### THE REQUEST:
Copy word for word the rows starting at the one containing "Where should I click to: Tap" and ending at the one containing "[x=296, y=532]", including both.

Target position records:
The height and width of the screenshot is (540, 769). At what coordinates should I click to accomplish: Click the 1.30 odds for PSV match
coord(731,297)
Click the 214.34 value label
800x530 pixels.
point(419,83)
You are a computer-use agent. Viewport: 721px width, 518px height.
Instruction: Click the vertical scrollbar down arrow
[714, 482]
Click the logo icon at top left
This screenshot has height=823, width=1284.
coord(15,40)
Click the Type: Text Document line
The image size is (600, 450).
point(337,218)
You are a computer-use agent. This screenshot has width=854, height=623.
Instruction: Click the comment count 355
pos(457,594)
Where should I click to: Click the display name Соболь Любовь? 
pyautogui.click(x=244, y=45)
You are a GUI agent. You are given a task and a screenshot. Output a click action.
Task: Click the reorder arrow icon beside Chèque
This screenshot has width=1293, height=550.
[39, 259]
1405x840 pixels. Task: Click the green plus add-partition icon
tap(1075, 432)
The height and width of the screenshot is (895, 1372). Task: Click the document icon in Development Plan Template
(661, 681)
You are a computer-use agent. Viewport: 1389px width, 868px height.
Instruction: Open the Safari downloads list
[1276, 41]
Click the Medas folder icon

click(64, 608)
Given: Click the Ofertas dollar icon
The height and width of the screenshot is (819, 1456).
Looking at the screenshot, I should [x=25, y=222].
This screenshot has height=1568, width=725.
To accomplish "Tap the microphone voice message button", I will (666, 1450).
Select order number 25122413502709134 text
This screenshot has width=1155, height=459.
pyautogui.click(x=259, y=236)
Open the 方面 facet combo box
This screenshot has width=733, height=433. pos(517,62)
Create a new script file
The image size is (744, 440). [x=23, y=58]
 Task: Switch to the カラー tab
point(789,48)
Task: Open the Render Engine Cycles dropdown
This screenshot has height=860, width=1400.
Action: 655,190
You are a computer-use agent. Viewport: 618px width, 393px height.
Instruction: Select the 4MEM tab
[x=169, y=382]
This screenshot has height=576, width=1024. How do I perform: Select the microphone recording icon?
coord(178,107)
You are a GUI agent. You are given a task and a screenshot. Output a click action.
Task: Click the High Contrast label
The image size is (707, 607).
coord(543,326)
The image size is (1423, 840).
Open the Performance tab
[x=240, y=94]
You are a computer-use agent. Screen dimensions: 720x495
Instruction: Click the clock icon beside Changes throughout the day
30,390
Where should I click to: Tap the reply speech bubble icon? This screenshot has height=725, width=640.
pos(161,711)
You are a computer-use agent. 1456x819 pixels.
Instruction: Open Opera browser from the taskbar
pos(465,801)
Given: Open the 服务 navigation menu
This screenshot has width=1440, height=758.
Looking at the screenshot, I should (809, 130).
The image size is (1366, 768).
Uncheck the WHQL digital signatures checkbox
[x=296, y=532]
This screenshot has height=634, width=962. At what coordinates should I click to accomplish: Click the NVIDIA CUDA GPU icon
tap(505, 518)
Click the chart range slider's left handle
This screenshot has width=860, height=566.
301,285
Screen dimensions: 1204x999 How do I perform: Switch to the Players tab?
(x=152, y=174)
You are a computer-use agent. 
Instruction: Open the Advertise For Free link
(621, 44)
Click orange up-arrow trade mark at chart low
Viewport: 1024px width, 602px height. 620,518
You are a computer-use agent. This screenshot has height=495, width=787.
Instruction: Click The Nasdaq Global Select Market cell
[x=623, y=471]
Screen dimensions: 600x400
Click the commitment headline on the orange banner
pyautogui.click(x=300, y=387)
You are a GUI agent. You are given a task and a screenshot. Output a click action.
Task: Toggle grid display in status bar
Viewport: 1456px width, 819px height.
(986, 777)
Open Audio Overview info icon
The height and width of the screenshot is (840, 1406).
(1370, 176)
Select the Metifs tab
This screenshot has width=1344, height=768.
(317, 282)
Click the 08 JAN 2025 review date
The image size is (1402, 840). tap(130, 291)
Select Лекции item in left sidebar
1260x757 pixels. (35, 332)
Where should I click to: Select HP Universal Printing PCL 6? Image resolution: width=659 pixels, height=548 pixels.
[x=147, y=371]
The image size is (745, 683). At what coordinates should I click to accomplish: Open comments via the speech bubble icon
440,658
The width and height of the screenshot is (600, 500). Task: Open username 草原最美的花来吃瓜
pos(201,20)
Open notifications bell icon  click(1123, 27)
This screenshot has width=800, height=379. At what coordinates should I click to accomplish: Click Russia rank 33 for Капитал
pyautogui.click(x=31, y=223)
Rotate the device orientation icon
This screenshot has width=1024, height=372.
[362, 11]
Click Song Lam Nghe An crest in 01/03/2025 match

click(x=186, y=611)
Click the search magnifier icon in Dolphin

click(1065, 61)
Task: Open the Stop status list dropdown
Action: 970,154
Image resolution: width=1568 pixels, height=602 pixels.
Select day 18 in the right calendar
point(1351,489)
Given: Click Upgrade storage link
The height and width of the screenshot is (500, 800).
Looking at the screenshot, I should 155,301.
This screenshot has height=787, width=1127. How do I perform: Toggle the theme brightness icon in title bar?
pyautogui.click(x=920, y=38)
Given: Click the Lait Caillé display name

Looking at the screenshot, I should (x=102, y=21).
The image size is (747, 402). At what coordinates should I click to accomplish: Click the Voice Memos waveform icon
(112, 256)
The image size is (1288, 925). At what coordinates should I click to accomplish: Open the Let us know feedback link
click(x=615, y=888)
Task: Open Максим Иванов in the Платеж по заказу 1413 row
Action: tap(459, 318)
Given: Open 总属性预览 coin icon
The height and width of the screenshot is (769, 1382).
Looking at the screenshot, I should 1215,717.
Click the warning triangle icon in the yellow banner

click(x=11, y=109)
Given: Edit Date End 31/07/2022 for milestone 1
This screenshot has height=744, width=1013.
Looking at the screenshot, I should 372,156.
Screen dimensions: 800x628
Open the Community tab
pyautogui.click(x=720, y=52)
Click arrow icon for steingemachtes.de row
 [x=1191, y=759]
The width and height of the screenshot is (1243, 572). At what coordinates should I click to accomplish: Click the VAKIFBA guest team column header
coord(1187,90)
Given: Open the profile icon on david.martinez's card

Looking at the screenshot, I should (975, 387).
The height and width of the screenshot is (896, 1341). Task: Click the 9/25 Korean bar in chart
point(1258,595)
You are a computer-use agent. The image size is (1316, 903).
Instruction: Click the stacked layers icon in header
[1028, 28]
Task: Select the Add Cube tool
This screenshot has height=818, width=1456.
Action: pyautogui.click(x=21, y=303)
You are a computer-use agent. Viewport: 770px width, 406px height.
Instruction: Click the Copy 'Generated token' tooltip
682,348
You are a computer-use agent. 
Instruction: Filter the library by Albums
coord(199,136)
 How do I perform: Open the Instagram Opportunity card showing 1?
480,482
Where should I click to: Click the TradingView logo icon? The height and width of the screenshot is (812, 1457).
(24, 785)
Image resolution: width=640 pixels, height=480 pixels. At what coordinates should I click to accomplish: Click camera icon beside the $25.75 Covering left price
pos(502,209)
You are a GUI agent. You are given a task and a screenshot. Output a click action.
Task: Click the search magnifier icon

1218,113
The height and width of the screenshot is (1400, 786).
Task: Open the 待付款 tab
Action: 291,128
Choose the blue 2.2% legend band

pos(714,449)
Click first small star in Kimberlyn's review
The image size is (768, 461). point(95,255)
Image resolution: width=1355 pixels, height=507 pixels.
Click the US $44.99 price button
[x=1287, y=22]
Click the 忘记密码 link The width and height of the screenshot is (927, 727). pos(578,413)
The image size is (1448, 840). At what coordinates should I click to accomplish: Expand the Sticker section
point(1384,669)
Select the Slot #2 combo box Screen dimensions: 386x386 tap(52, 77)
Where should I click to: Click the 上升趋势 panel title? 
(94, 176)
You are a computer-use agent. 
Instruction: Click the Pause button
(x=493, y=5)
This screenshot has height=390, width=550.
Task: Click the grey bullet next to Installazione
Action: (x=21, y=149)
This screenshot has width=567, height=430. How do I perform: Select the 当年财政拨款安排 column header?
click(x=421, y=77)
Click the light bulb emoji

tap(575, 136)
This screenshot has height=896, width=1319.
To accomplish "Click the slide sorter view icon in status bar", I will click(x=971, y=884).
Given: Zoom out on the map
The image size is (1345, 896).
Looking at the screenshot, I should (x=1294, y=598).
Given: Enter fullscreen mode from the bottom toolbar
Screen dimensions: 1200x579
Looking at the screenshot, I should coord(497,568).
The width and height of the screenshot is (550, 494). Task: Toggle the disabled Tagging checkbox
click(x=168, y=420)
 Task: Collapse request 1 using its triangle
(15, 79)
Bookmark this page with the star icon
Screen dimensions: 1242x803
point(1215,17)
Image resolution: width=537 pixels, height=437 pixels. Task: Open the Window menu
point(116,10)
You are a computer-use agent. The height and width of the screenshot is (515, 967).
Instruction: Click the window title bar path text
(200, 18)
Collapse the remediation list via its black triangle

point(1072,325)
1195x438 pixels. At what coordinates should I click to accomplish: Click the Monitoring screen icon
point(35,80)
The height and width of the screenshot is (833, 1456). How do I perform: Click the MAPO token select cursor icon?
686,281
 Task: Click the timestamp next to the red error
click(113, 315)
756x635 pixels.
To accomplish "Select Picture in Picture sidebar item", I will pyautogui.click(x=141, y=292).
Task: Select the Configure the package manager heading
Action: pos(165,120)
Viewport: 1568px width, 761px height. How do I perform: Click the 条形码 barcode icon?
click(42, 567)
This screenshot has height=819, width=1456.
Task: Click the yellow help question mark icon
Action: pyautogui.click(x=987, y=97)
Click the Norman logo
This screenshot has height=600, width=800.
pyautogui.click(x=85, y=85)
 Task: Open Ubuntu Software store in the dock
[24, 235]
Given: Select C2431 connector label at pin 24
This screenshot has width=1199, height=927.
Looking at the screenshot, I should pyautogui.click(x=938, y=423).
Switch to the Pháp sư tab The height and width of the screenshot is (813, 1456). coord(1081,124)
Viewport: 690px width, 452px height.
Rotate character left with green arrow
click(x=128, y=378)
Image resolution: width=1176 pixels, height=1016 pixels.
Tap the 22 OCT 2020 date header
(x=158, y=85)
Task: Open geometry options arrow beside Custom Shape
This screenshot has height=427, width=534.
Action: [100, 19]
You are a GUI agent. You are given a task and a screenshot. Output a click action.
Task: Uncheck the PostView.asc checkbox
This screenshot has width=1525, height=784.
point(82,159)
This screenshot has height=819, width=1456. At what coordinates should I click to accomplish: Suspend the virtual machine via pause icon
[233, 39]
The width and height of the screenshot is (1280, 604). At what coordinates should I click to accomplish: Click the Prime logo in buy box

### ANSWER TO THE PROBLEM:
Where should I click to: Tap the reply speech bubble icon? This screenshot has height=725, width=640.
pos(161,711)
You are a computer-use agent. 1456x819 pixels.
Instruction: Open Opera browser from the taskbar
pos(465,801)
Given: Open the 服务 navigation menu
This screenshot has width=1440, height=758.
Looking at the screenshot, I should (809, 130).
The image size is (1366, 768).
Uncheck the WHQL digital signatures checkbox
[x=296, y=532]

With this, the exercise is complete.